Can the Contract Owner or Anyone Else Access User Funds or Burned Assets?

1. Accumulated Native Currency (e.g., POL)

Who can access it?

  • Only users themselves can withdraw their own contributed funds or earned rewards.

  • Fees collected (listing, delisting, claim fees, etc.) are immediately transferred to designated recipient addresses (e.g., feeRecipient, shareholdingFeeRecipient), not held in the contract.

  • The only way anyone can move the native currency from the contract is by using the public withdrawal functions (withdraw, claim) that follow the contract’s fixed rules.

What about the owner?

  • Before ownership is renounced: The owner can only update fee parameters (like changing the listing fee amount or recipient addresses). The owner CANNOT withdraw or move user funds—the contract has no owner-only withdrawal or emergency functions.

  • After ownership is renounced: No one (including the original owner) can change any parameters or access user funds except through the standard, public functions that anyone can call for themselves.

Simple analogy: It’s like a safe deposit box where only the person with the correct key (the user) can open their box. The bank manager (owner) can change the sign outside or who receives the fees, but can never touch your valuables.


2. “Burned” or Removed Assets (Illiquid Tokens)

Who can access them?

  • Tokens that are removed from circulation are sent to a special collector address (tokenCollector).
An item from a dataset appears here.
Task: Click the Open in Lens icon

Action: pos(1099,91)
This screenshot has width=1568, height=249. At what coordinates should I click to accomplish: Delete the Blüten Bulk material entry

  • This collector address is set once, and after ownership is renounced, it can never be changed.

What about the owner?

  • Before ownership is renounced: The owner can change the collector address (if needed). If the owner sets the collector address to a “dead” address (e.g., 0x000…dEaD), tokens sent there are gone forever. If the owner sets the collector to their own address, they could receive tokens sent for burning until ownership is renounced.

  • After ownership is renounced: No one can ever change the collector address again. If the collector is a burn address, all tokens sent there are permanently inaccessible to anyone, including the owner.

Simple analogy: It’s like recycling old coins by throwing them into a volcano (burn address). Before the volcano is sealed, someone could redirect coins to another location; but once sealed (ownership renounced), there’s no way for anyone—ever—to get them back.


Summary Table

Action
Before Ownership Renounced
After Ownership Renounced

Withdraw user funds

Only by the user

Only by the user

Access protocol fees

Only to the designated recipient

Only to the recipient

Change protocol fee settings

Yes (owner only)

No (never again)

Withdraw burned tokens

If collector is owner address

Not possible (sealed)

Change collector address

Yes (owner only)

No (never again)


In Simple Words:

  • No one—including the owner—can ever steal or withdraw users’ native currency or assets.

  • After ownership is renounced, everything is fully trustless, locked, and immutable.

  • The only way for funds or assets to move is by users calling the contract’s public methods themselves, according to the rules written in the code.